DocReader RegexExtractor

Overview

Use rule-based methods to accurately extract information with similar patterns from a large amount of documents in no time! 

RegexExtractor is an Information Extraction system based on human-defined rules. It allows an efficient extraction of information that follows the same pattern. 

The system takes as input the human-defined patterns and PDF documents, and extracts all text sequences that follow any of the patterns.

Features

  • Our Text Processing module accepts the most used document format: PDF documents, on which you can directly visualize the RegexExtractor results.

  • The labelling feature groups many patterns under the same label so that your visualization experience is friendlier.

Benefits

  • Easy to use : as long as you know your pattern, the RegexExtractor is extremely simple to use; simply load the PDF and your patterns in the workflow and enjoy the results. No training data is needed.

  • Codeless solution : the Studio allows you to use the RegexExtractor in a workflow that can be created with 0 line of code.

  • Domain-independent : you can use any searchable PDF document you want with no limit on the business case.

  • Performance : one the main advantages of the RegexExtractor module is its fast execution, faster than any Machine Learning model. 

  • Explainable : You know exactly why a matching worked or did not



How it works

The user configures the RegexExtractor with a pattern for the entity that they want to extract, for example, the ISIN, and then can use this API in a workflow that takes a document as input and outputs structure data that includes all the entities that the user wants.

Figure 1. Regex based Information Extraction Pipeline

Use Case

Let’s suppose we want to extract an ISIN code from a Key Investor Information Document (KIID). The ISIN code is a twelve character alphanumeric string that is used to identify securities. We can write a simplified regular expression to identify the ISIN code in a KIID document as follows:

(?:\s)((?:IE|LU|GB|FR)[0-9][0-9A-Z]{9})(?:\s)

This matches a sequence of characters that start with two letters like IE or FR, which is the country code followed by a digit and ends with a sequence of 9 alphanumeric characters.

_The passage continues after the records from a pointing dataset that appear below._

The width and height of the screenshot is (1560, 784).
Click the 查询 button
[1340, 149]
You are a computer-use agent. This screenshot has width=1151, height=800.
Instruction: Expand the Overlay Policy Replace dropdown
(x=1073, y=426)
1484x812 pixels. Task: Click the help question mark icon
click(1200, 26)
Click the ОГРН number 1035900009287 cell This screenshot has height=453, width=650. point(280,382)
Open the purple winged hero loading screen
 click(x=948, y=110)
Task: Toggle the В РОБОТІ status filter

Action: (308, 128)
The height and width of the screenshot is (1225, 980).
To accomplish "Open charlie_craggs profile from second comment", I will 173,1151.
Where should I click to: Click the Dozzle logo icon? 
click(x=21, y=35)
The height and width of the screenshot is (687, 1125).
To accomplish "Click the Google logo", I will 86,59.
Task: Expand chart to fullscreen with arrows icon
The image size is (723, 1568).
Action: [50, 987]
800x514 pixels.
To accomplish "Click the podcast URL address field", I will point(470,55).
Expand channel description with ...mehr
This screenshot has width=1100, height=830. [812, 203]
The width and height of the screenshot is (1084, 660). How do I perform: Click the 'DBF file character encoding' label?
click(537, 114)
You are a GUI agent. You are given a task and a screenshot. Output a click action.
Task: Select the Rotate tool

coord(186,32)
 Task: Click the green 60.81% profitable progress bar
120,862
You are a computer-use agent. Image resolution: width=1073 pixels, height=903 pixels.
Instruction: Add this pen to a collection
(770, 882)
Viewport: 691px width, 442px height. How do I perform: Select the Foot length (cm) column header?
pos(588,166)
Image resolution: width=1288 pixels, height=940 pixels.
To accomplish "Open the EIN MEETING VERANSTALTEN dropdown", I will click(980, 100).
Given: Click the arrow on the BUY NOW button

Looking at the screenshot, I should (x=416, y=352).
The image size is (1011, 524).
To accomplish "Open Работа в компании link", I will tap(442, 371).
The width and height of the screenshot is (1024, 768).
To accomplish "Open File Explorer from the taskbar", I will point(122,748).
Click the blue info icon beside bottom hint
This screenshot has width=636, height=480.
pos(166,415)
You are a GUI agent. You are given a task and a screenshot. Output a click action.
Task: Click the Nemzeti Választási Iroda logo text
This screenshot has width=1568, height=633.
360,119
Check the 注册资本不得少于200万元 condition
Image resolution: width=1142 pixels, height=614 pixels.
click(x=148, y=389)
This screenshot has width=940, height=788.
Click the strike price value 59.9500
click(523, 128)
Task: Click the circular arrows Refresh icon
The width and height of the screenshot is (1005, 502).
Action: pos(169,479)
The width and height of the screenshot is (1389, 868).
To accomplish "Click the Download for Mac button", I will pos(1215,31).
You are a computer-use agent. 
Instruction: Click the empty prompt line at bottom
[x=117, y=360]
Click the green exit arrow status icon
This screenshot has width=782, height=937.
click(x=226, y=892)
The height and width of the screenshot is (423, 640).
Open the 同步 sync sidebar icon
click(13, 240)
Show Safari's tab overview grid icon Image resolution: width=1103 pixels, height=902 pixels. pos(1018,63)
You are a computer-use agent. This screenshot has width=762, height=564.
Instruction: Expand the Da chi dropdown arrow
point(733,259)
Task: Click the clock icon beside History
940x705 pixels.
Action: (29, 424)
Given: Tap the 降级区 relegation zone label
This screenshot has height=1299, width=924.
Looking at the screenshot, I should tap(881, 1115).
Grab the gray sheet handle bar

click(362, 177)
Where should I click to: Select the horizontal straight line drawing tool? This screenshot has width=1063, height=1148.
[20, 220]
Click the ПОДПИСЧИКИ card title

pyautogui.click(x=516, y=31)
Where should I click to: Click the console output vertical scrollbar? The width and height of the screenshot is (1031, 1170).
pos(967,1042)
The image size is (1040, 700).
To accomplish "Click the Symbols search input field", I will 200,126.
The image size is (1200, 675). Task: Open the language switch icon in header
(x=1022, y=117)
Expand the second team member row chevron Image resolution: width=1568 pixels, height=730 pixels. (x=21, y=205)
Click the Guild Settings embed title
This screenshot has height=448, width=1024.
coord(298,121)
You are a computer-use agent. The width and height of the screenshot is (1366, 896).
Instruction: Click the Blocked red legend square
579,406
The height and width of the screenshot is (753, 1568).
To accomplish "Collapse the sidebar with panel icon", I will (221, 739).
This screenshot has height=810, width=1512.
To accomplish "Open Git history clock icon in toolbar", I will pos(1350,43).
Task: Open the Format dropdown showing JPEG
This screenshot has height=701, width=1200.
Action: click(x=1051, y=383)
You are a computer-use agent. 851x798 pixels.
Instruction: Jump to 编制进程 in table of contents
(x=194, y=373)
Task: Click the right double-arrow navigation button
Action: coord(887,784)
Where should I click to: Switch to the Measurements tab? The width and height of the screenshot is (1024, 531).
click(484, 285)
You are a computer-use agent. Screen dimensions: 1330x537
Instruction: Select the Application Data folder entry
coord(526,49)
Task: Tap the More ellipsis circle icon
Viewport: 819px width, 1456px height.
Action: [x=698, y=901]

We can then use this regular expression in RegexExtractor applied to a KIID document:

Figure 2. Example of the Regex based Information Extraction

The module finds LU1735752385 as a result. This showcases the advantages of using this API since it does not require any data annotation and can give immediate results. Those results can be very accurate when using a well-crafted pattern applied to a data field that follows a fixed pattern.